Mr. Kleen then changed his name, and started giving money to charity and other places that might take his cash, for example putting tens of millions of dollars into the tiny kingdom of Bobo, whose banking transparency rules made some of the more enterprising Caribbean territories look like paragons of virtue by comparison. Thus it was that one fine day, Mr. Kleen had happened to knock at Pelican University’s door, as the Investment Times journalist revealed, and was welcomed with open arms.

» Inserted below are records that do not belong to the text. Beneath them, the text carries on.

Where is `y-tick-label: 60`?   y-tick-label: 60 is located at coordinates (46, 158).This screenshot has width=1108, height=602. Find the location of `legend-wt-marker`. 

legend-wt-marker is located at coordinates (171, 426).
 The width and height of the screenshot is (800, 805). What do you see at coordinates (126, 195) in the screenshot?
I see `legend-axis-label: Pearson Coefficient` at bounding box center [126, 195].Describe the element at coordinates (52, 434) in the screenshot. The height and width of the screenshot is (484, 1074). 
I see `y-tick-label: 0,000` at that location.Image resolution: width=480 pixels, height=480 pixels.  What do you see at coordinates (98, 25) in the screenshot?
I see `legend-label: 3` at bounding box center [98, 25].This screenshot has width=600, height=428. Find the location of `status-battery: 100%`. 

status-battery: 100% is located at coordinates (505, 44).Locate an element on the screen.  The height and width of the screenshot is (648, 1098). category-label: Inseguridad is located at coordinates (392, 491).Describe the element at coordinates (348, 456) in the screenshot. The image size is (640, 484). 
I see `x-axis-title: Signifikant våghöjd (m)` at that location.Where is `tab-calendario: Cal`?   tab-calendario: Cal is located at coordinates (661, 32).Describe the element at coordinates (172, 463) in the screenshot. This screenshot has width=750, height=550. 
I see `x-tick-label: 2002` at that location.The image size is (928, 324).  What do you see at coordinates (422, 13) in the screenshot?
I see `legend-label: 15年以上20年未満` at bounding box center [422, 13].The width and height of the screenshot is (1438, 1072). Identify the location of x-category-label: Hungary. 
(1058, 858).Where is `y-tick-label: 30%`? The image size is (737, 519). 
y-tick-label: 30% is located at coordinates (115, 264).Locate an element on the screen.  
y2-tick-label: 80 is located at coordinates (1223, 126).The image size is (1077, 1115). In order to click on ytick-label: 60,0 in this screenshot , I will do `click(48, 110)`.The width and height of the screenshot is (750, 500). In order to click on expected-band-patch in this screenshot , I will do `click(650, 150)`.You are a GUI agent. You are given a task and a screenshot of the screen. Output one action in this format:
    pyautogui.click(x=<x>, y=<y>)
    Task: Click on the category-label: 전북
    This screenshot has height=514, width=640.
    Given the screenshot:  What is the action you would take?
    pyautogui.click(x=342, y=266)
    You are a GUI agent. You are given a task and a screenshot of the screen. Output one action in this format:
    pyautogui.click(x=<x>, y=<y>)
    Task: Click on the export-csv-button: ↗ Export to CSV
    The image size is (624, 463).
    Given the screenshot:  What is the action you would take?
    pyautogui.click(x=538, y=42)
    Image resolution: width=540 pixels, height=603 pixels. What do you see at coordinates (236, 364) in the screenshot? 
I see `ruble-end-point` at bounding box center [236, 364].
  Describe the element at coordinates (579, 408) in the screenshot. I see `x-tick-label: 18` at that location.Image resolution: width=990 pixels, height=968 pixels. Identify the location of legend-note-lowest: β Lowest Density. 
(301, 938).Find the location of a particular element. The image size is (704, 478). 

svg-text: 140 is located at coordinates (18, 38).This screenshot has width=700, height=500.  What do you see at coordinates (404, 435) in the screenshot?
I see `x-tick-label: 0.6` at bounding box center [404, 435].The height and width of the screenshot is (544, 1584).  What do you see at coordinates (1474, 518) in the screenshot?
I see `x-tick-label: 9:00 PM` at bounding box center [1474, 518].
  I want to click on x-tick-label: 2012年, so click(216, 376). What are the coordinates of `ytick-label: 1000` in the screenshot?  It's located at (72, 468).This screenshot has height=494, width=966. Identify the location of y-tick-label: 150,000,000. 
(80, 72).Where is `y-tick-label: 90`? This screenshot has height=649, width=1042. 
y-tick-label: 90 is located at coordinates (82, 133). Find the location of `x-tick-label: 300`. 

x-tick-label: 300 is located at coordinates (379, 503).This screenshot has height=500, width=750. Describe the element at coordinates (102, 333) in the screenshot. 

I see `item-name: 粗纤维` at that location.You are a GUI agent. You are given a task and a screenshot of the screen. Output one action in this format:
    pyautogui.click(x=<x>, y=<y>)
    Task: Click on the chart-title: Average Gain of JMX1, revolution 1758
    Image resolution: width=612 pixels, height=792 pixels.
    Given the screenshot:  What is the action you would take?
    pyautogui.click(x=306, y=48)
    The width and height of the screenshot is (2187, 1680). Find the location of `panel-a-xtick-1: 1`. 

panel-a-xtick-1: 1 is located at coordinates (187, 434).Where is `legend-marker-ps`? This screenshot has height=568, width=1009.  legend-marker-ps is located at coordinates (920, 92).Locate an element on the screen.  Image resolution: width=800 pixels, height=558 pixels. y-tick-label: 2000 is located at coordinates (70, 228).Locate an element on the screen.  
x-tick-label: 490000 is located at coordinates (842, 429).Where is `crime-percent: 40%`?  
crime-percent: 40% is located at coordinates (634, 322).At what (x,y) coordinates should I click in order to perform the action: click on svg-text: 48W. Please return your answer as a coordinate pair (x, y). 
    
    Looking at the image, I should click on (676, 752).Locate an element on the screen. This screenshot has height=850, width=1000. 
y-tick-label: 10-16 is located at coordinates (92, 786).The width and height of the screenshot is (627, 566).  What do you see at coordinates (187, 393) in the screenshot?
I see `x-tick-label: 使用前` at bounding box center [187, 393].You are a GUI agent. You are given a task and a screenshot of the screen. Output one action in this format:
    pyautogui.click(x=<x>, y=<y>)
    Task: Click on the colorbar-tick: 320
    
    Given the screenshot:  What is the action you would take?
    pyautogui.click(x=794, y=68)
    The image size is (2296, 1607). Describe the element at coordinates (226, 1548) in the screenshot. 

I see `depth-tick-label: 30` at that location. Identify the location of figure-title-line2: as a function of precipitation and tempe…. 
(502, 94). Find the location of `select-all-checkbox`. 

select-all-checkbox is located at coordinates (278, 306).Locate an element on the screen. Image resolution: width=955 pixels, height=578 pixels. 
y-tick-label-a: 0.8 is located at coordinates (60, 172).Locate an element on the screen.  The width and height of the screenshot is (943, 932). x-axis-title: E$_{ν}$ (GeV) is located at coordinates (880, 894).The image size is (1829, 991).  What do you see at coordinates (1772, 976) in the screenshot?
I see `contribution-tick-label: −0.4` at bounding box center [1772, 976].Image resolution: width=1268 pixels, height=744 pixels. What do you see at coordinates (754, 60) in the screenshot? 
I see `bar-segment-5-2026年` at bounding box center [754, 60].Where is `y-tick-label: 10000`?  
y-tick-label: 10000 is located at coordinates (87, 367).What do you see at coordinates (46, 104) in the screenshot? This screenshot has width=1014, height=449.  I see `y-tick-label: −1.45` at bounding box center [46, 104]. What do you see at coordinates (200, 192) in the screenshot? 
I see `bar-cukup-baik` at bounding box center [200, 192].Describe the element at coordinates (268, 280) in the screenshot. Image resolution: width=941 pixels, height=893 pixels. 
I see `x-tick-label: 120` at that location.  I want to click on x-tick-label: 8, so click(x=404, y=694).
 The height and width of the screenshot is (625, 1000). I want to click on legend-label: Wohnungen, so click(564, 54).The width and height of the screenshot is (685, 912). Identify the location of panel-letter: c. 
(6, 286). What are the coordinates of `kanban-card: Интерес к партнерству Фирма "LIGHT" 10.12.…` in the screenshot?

When contacted by the journalist, the university, caught entirely by surprise, could only plead ignorance. By that stage, the university’s new centre for Boreanian Studies had already been up and running for a while, and a former finance minister with a hitherto pristine reputation – and who had also not bothered to hire a due-diligence firm to look into the funding of the centre – had been made its chancellor. The university suffered a severe blow, and became the target of student protestors. Placards reading “Pelicans Standing With Vultures” appeared. The hashtag “#PelicansOrFatCats” started trending on Twitter. Other donors pulled funding. The education minister promised an inquiry.

But it didn’t stop there. Because of who the chancellor was, the scandal also rocked the government. Questions began to be asked about who knew what, and when. This precipitated an early election.

If only the diligent administrator had been listened to.